A set of Uber advertisements in Terminal 3 at the San Francisco International Airport has us alternating between bursting out in laughter and breaking out in hives.
The three ads in question beckon fresh arrivals to three San Francisco neighborhoods—in the clumsiest, stiffest way possible.
The first offender is “See you in Marina District.” You only need to be in San Francisco for a day to know no one says “Marina” without a “the” preceding it. And who uses “district” when they’re talking about any SF neighborhood?
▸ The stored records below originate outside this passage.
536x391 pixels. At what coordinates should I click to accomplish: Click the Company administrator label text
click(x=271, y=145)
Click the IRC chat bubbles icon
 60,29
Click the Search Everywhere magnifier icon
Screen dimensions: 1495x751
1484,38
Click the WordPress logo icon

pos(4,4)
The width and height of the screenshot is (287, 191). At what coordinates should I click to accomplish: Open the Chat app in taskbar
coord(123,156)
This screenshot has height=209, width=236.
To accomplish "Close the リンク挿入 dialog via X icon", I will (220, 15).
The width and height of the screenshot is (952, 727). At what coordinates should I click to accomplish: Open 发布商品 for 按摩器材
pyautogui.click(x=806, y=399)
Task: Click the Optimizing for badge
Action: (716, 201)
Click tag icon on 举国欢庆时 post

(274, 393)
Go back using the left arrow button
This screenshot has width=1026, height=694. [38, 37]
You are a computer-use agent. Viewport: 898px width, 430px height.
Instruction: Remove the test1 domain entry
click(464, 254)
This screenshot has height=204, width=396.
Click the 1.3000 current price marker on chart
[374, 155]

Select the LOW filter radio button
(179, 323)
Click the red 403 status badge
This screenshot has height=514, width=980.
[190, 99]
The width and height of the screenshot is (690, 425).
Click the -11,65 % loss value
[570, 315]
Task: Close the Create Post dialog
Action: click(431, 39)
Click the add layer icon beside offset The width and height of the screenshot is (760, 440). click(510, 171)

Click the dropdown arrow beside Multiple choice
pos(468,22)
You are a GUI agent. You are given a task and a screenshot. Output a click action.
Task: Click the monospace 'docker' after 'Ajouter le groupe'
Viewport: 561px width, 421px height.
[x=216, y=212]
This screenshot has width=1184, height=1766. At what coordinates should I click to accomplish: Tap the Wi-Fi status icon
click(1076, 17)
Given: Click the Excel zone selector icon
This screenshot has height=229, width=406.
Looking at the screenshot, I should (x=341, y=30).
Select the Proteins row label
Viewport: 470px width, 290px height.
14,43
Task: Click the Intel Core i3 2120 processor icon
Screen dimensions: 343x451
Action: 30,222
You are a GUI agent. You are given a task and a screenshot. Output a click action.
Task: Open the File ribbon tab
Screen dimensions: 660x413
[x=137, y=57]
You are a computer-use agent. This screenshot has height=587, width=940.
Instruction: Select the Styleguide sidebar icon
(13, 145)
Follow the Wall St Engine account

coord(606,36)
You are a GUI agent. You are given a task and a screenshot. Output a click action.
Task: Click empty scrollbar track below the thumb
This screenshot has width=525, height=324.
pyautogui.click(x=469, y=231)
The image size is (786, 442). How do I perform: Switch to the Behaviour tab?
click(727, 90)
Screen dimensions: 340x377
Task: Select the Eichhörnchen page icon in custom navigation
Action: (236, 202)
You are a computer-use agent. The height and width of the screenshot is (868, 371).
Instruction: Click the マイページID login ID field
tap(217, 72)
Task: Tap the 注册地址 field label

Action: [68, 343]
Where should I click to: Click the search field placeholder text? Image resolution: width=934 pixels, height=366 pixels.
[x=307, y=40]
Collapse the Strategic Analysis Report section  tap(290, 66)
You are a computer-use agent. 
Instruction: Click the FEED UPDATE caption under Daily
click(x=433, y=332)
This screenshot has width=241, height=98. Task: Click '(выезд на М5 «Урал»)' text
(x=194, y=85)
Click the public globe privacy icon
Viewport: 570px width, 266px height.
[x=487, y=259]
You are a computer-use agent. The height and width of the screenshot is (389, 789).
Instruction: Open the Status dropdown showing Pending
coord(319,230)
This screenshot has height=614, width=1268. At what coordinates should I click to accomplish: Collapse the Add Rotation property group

But it doesn’t stop there. The image accompanying the ad isn’t even in the Marina—it’s houseboats in Sausalito. A marina, sure, but not the Marina. One of the most picturesque corners of the city, there would be so many options for depicting (and selling) the party-forward neighborhood: the bustling high-end stores along Chestnut Street, the spires of sailboats nestled in the harbor, the stately elegance of the Palace of Fine Arts with its mirror-like pond.
Next up, we have “See you at Embarcadero” and more problems with prepositions. While at least this time the image matches the place, we say “on the Embarcadero” and not at. Hello!
You would think the company behind the ads was not local—it is—or that maybe the ads were generated by AI—they weren’t. When local reporter Alex Mak tried generating similar copy through ChatGPT, it did a better job than the probably-working-from-home, definitely-not-San-Franciscan, human behind this campaign. (We can’t say for sure who wrote the ads, of course, and Uber could not be reached for comment.)
Eric Meyerson, the Reddit user who first posted the image, has a background in marketing and thinks that Uber’s ads are generally very good—and that it can be challenging to strike the right tone with localized ads.
“It’s the responsibility of the brand and agency to get it right,” Meyerson said, “especially with something meaningful like how you’re representing people’s hometown.”
Perhaps that’s why the last image creates the strongest allergic reaction for me, because it’s the neighborhood I call home. “See you at the Mission,” the ad reads.
No, you won’t. Because I live in the Mission and not at it. And while the image here makes the most sense—it’s the beloved hangout Dolores Park—it’s from such a distance you can’t see a single person, and people are part of what make our city (and especially Dolores Park) so great. Where are the feather-bedecked jugglers? The Balkan brass musicians blowing their horns? The buskers doing robot dances?
The sanitized, people-free generic vistas of these Uber ads are not a place I’d want to live—they’re not even a place I’d want to visit.
There’s no doubt we need to sell our city—even with it being voted a top destination to visit in 2023 by National Geographic—so at the very least let’s make sure we’re doing it accurately and authentically.
Uber, for its part, reached out to The Standard after we published this article.
“We’re glad people are paying attention to our ads!” the Uber spokesperson wrote. “And while we’re happy we didn’t refer to our home city as ‘Frisco’, we agree these ads, which have been removed, could have been better.”